> _Task prompt_: In the data below, find the line containing "Tap the Wi-Fi status bar icon", then set down that line and every later line up to and including the line containing "Task: Click the", exactly.

> _Records for processing_:
━━━

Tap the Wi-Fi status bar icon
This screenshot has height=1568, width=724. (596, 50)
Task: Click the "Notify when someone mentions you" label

━━━

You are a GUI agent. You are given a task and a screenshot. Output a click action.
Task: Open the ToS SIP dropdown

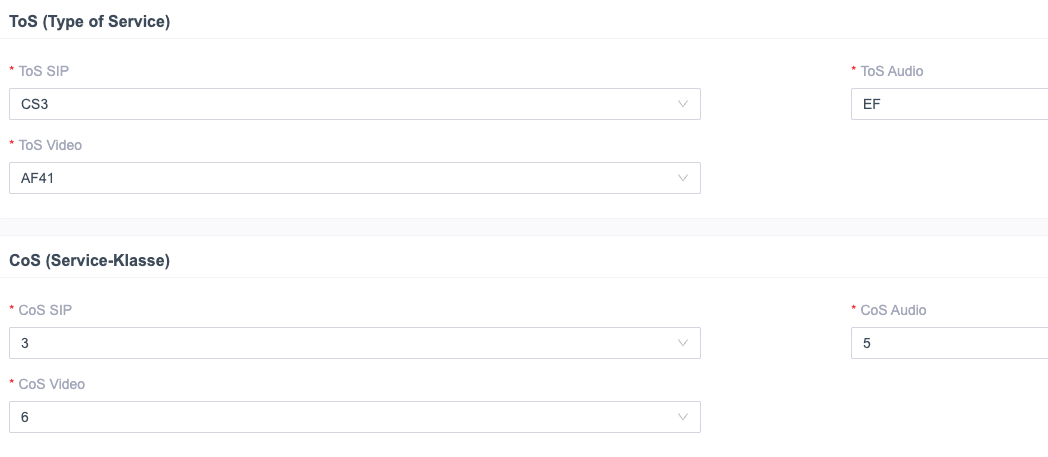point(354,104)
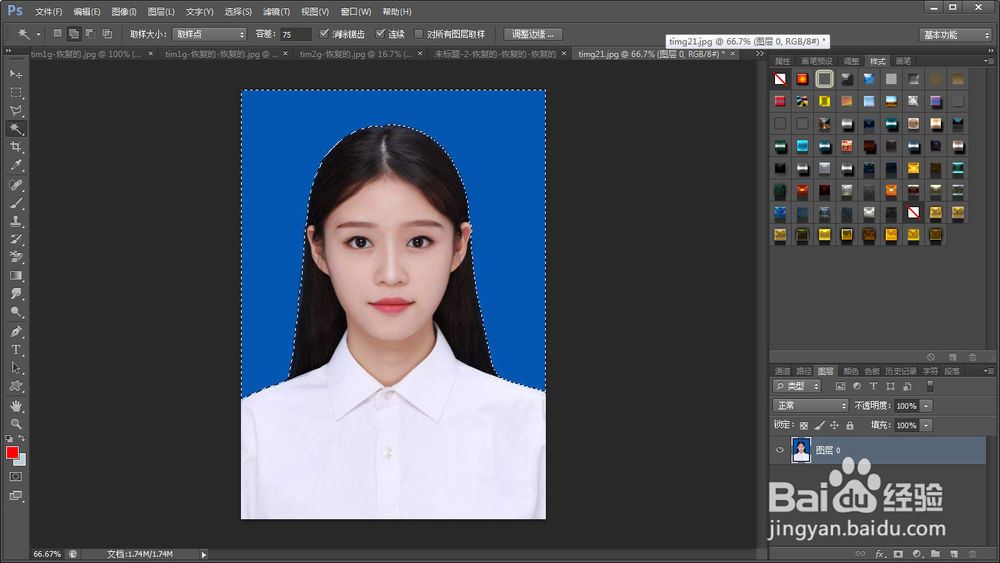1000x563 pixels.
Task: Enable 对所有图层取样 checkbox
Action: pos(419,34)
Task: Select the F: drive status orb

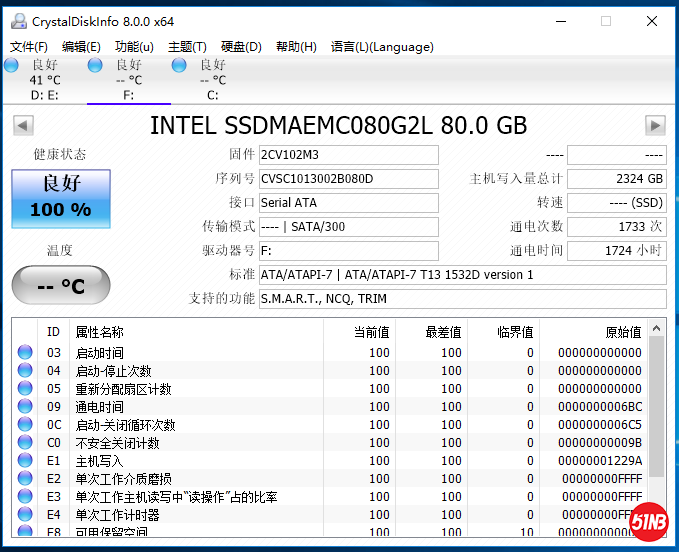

━━━

> _Result of the exercise_:
Tap the Wi-Fi status bar icon
This screenshot has height=1568, width=724. (596, 50)
Task: Click the "Notify when someone mentions you" label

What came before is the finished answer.